The legacy of Marjory Stoneman Douglas High School Victims is being secured as classmates rally in Washington in the March For Our Lives to end gun violence. As a teacher, my heart is full of pride and equally sadness as I watched the speeches pour out from the very essence of students that survived the attack by a gunman with an AR15.

Emma Gonzalez’s 6 minute and 20 second speech, the amount of time the Parkland shooting took to occur, brought the audience to tears. Salty rivers ran down my cheeks as well, as she named the 17 victims that were tragically torn from this world too soon and named things they would never get to do again.

David Hogg, another Parkland student took the stage and had the audience chanting “no more” as he called for an end to inaction, and politicians not taking a public stance on gun control. “We are going to make this the voting issue,” he said.

And one of my favorite broadway artists, Lin-Manuel Miranda with Ben Platt, took the stage and sang "Found/Tonight," a mash-up of Hamilton's "The Story of Tonight and Dear Evan Hansen's "You Will Be Found.”

"We may not yet have reached our glory

But we'll surely join the fight

And when our children tell the story

They'll tell the story of tonight.”

“In the wake of Parkland, I was awestruck by the strength and leadership of the students and their ability to speak truth to power," Miranda previously said in a statement. "In the midst of their grief, they mobilized the youth of our nation and created a movement. This is their moment. Not just for themselves, but for all of us. This song is my way of helping to raise funds and awareness for their efforts, and to say Thank You, and that we are with you so let’s keep fighting, together."

(https://www.rollingstone.com/music/news/lin-manuel-miranda-ben-platt-perform-at-march-for-our-lives-w518349)

Together. We should all be in this together, but our nation is divided and our youth is starting to rise up, and say #enough.

Music can launch a revolution. It can connect and unite, and seep into the hearts and souls of a nation. And every movement needs an anthem. Earlier in the month as I was driving to St. Louis I was listening to music with the weight of the Parkland violence on my mind and the Cranberries’ song Zombie came on. Through the lens of the end gun violence movement, the songs meaning for me transformed, and I sobbed as I thought of families and students that have lost loved ones to this preventable tragedy and for a nation of zombie politicians and constituents that value rights over lives. And so I made this video as a tribute and as a hope that it would resonate with the nation, like it once did in Ireland. "This song's our cry against man's inhumanity to man; and man's inhumanity to child." - Dolores O'Riordan.(Read whole interview here http://www.bbc.com/news/entertainment-arts-42702781)

I am currently writing a zombie themed PD book, and while my metaphors may be tongue-in-cheek or crass calling schools bunkers and classrooms trenches while also borrowing rules such as "Double Tap" from the popular film Zombieland, the underlining metaphor is a critique on the epidemic this country faces: we have a gun problem. While my double entendre carries a much more tame meaning, for example double tap=formative before summative, the truth is double taps are happening at an alarming rate in America. Literature and film often begets the culture of the time, and much like Romero drove home a deeper society message, I hope this book will go down in history as a serious social commentary on not just our testing policies, but another real epidemic of our time: school shootings.

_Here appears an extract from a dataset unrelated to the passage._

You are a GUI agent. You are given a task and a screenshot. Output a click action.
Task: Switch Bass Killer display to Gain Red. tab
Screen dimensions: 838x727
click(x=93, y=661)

And now I ask you, America, to unite and support gun reform. O’Riordan wrote the song as a powerful response to street bombings in IRA that claimed the lives of two children, one 2, the other 12. According to a BBC article, “O'Riordan's lyrics received some criticism at the time. People called her naive and accused her of taking sides in a conflict she didn't understand.” Our country is doing the same thing. As I scroll through the comments on the March For Our Lives videos many have lashed out, and personally attacked the kids that lived to tell their story. To launch change.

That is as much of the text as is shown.